管理人のイエイリです。
資源に乏しい日本ですが、海底に目をやると日本近海には貴金属や銅、鉛などの金属を含んだ海底熱水鉱床やコバルトを含む鉱物、そしてメタンガスが氷状に固まったメタンハイドレートなどの資源が眠っています。
こうした資源探査や海底の開発で必要なのが水中での通信技術です。水中では電波が届かないので、音響を使った通信になります。
この水中音響通信の技術開発を行っているOKI(本社:東京都港区)は、2023年3月、2隻の試験船を使った実証実験を駿河湾で行い、見事成功しました。
約2km離れた試験船同士の間で、
ナ、ナ、ナ、ナント、
32kbpsの通信速度
での安定した通信を行うことに成功したのです。
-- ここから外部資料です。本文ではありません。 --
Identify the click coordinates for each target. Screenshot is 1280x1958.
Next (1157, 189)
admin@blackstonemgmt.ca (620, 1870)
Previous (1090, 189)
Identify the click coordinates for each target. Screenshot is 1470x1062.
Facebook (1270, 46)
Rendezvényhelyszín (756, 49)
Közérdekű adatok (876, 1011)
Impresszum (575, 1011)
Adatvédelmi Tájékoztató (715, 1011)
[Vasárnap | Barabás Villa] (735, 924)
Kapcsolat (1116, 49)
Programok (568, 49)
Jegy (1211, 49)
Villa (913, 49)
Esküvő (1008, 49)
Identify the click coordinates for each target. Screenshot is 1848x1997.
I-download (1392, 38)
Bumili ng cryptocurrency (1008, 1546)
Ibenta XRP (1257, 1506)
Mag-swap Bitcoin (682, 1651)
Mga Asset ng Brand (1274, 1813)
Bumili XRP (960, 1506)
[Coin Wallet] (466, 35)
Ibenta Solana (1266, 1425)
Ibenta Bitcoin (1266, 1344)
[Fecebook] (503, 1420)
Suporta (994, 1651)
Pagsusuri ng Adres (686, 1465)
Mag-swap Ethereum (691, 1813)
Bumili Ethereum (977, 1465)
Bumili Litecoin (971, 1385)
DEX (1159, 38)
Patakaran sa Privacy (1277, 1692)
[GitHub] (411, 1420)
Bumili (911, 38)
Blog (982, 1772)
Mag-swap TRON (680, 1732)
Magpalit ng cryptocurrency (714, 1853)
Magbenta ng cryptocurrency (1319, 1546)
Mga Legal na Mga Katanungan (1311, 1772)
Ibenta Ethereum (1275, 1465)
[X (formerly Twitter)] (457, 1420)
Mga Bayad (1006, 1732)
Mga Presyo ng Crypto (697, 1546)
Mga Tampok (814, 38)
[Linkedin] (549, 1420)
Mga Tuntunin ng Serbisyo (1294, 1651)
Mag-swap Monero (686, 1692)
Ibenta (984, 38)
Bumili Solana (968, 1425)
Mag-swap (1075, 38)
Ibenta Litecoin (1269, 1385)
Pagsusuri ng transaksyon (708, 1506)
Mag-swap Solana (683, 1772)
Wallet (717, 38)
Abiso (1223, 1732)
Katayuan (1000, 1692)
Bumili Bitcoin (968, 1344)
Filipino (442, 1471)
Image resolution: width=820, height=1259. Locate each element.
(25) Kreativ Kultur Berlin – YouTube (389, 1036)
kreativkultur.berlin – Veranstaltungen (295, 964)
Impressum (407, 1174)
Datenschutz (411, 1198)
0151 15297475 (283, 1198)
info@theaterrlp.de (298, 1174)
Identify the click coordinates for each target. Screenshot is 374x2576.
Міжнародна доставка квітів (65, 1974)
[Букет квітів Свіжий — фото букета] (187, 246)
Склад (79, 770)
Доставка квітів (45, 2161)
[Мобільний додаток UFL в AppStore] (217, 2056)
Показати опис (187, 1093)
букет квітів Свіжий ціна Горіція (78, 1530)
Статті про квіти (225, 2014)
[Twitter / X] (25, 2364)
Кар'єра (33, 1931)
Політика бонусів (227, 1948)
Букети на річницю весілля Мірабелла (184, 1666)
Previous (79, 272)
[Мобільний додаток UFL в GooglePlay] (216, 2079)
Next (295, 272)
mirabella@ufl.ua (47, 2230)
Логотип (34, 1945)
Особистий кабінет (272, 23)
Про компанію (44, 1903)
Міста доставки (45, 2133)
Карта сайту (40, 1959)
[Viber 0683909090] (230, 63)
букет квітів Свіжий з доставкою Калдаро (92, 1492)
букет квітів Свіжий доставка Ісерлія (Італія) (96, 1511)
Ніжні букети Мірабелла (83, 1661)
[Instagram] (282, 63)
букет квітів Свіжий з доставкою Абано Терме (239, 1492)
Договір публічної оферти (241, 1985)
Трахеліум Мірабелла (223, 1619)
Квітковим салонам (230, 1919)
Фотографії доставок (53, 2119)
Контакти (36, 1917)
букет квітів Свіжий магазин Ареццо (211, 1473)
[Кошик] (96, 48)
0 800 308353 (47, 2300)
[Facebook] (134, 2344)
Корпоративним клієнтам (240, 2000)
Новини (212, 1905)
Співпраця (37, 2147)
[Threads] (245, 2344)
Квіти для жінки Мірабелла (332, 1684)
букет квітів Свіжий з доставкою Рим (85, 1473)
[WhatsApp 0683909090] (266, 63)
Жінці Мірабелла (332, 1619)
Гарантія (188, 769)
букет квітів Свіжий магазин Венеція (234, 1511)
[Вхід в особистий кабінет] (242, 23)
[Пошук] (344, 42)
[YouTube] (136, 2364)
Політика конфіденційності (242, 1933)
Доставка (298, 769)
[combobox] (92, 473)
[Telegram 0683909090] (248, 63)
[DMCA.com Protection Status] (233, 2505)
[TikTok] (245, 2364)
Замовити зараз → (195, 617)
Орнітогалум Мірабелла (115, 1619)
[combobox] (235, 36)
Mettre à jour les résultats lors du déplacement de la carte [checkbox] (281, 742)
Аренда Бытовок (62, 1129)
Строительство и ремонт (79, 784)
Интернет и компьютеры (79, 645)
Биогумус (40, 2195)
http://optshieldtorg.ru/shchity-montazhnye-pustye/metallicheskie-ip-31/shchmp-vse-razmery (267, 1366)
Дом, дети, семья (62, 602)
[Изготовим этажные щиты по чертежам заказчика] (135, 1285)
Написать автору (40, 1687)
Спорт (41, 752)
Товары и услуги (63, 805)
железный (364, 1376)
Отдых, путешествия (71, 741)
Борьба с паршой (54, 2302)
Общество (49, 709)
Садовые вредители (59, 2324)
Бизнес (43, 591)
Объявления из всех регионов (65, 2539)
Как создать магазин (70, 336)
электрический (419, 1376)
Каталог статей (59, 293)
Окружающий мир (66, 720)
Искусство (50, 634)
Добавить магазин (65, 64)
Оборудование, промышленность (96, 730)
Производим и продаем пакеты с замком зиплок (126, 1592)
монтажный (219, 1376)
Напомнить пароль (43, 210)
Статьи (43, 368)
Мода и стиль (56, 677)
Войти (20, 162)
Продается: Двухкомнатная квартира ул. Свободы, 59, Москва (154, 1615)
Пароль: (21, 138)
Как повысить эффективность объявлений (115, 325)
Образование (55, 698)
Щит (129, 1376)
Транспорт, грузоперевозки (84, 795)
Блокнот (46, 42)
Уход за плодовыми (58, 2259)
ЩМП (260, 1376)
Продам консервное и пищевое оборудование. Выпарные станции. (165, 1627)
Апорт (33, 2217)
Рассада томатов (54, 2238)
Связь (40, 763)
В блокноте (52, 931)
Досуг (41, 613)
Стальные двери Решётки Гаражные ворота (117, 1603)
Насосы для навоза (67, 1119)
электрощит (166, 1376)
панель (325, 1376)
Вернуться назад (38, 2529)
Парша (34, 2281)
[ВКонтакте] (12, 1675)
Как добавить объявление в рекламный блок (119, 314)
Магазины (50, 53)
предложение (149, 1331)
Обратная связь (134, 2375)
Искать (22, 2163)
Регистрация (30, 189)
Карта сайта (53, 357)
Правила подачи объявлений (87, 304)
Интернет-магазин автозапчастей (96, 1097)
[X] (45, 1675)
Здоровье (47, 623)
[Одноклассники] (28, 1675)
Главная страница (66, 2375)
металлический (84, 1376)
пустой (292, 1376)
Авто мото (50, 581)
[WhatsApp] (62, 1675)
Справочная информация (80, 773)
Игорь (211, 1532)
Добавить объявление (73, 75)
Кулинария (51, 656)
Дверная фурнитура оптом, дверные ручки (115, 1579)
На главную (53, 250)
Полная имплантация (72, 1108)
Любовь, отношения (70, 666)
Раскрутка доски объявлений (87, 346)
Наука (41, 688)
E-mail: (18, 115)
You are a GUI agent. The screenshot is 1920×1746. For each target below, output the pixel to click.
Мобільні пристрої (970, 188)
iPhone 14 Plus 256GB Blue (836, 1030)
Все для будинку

(OKIのプレスリリースはこちら)
32kbps(ビーピーエス)とは、アナログ電話回線を使ってインターネットに接続する「ダイアルアップ回線」程度の速度で、粗い画質のテレビ電話が行える程度です。
当時のインターネット界から四半世紀遅れて、水中での通信もついにそのレベルまで追いついたことになりますね。
今回の実験は、水中音響通信を水平方向へ拡張することを目指して行ったものです。水深約1000mの海域でOKIコムエコーズ(本社:静岡県沼津市)製の送受波器「OST2120」を海面下約15mに吊り下げて通信を行いました。波高は約1mでした。
OKIは2020年10月に、水深約100mの駿河湾海域で鉛直方向での32.2kbps通信に成功しています。(OKIのプレスリリースはこちら)
今回、水平方向への通信が成功したことで、水中での中継器をつないでさらに遠距離通信を可能にする
水中マルチホップ
通信の実現へ、一歩前進したのです。
2023年6月18日に発生したタイタニック号見学ツアーの潜水艇事故でも指摘されたように、地上での無線通信と比べて、水中の通信には様々な困難があります。
例えば水中での音波の伝送速度は毎秒1.5km程度と電波に比べてはるかに遅いうえ、波の影響によるドップラー効果や、音波が海面や海底に反射することによるマルチパスによる“混信”などがあるからです。
今後、OKIでは水中での1対Nでの複数通信や、水中マルチホップ通信などの開発を進めて、複数の水中ドローンやロボットが広範囲で利用できるシステムの開発を目指すとのことです。
これらの困難を乗り越えて“深海無線LAN”が実現できると、海洋資源の調査や沖合養殖の設備管理などの強力なインフラになりそうですね。